Why did the luxury condo tenant move across the road?
It’s not a stupid kids joke, but a oderiferous situation on Greenpoint Avenue, where residents of a converted historic building are moving out because they can’t stand the fowl smell and squawking from a neighboring slaughterhouse.
“It’s dirty, there’s always feathers flying around, and there’s a nasty smelling liquid that leaks out occasionally,” said Greenpoint Avenue resident Andrew Rodgers, who is moving out of his building, near Franklin Street, this month.
But the one-story factory, New Lee’s Live Poultry Market, has been a working slaughterhouse since 1928.
Rodgers is one of several tenants who felt caged in living above the killing factory. He said his broker “glossed over” the presence of the slaughterhouse when he looked at the place a year ago and allegedly suggested that the factory would be gone in a few months.

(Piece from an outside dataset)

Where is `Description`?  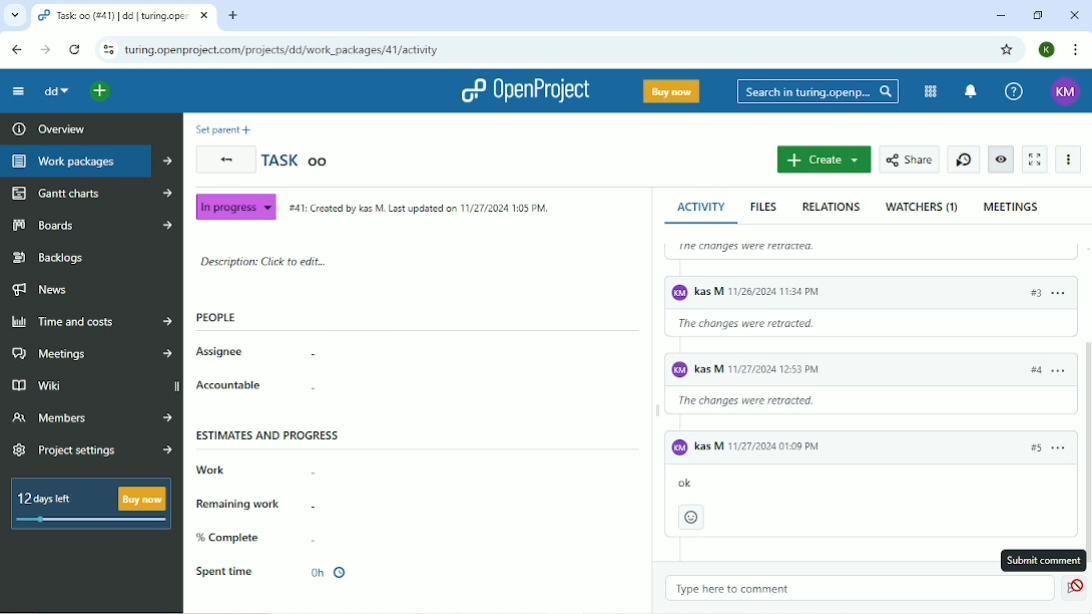
Description is located at coordinates (261, 263).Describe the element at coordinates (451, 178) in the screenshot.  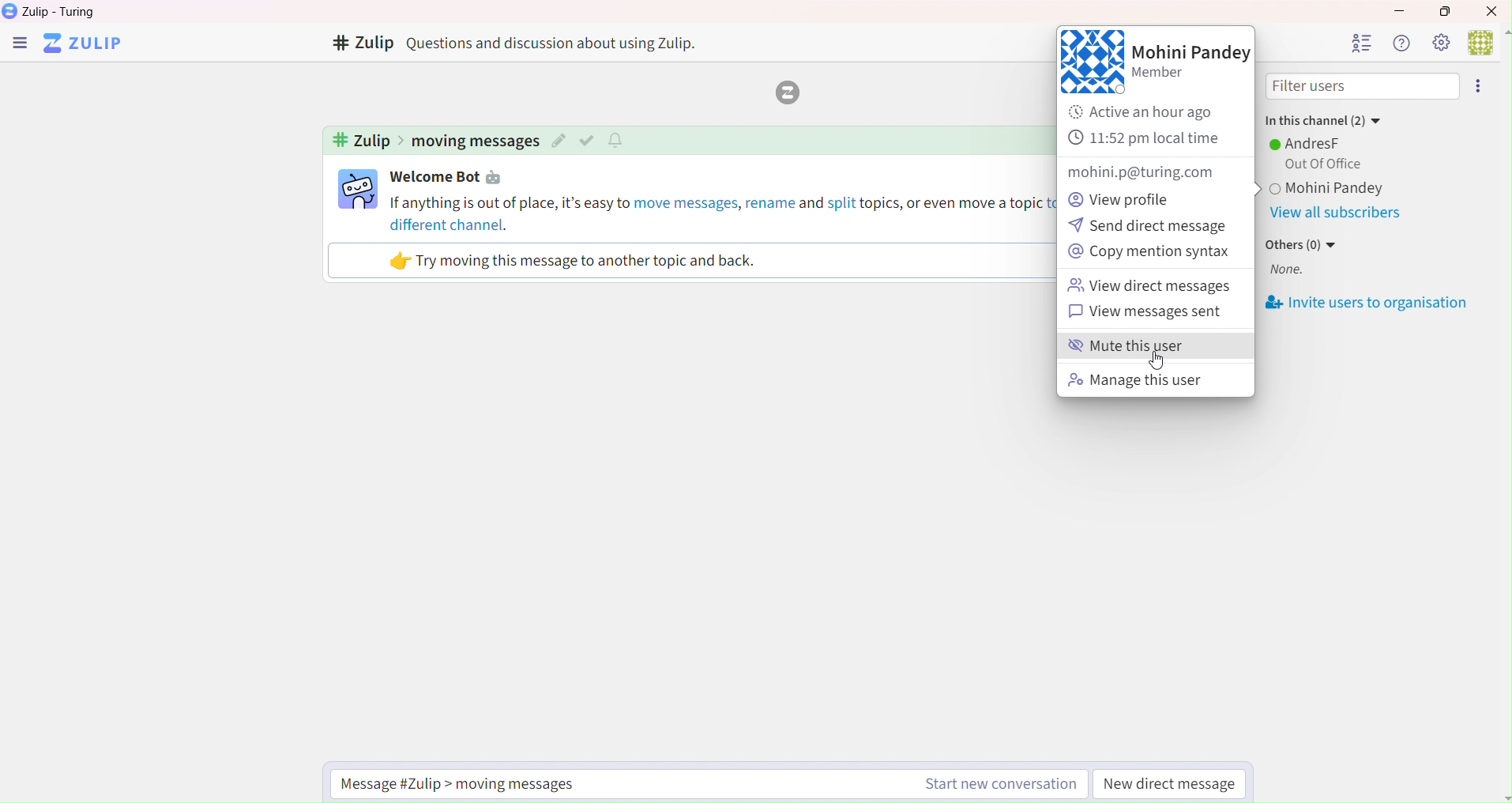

Rodgers and his neighbors have suffered from the smell and noise of factory workers, who unload metal crates with tasty ducks, chickens, and turkeys into the factory at 5 am every day.
Now, he’s put a homemade sign advertising a moving sale in his building’s storefront, which reads, “The chickens are driving me crazy!”
“This is a beautiful neighborhood and there’s this blight on the street,” said Rodgers. “It’s not a good place, it’s in the wrong place.”
The condo’s developer, Leonard Rutkowitz said New Lee’s owner John Chen wrote to him about a plan he hatched to move the factory to Johnson Street — but Chen blamed city regulations for delaying the move.
“It’s totally affected our business,” said Rutkowitz, who has been forced to convert his condo building to rentals because only four units sold. “One tenant moved in and then moved out after a month. We broke her lease.”
Chen even told the New York Times in 2009 that he might move, prompting one resident to predict the factory would definitely be gone before she ever left.
But it was Chen who played chicken and won — that resident moved out this month.
Calls made to New Lee’s were not returned.
Meanwhile, some in Greenpoint are blaming the residents, not the chicken man.
Blogger Miss Heather of New York Shitty pointed out that new residents must exercise “due diligence” before signing a lousy deal.
“I have heard from more than one person that sales agents shilling this property were telling prospective clients the slaughterhouse would be gone in six months,” she wrote. “Obviously, this didn’t happen.”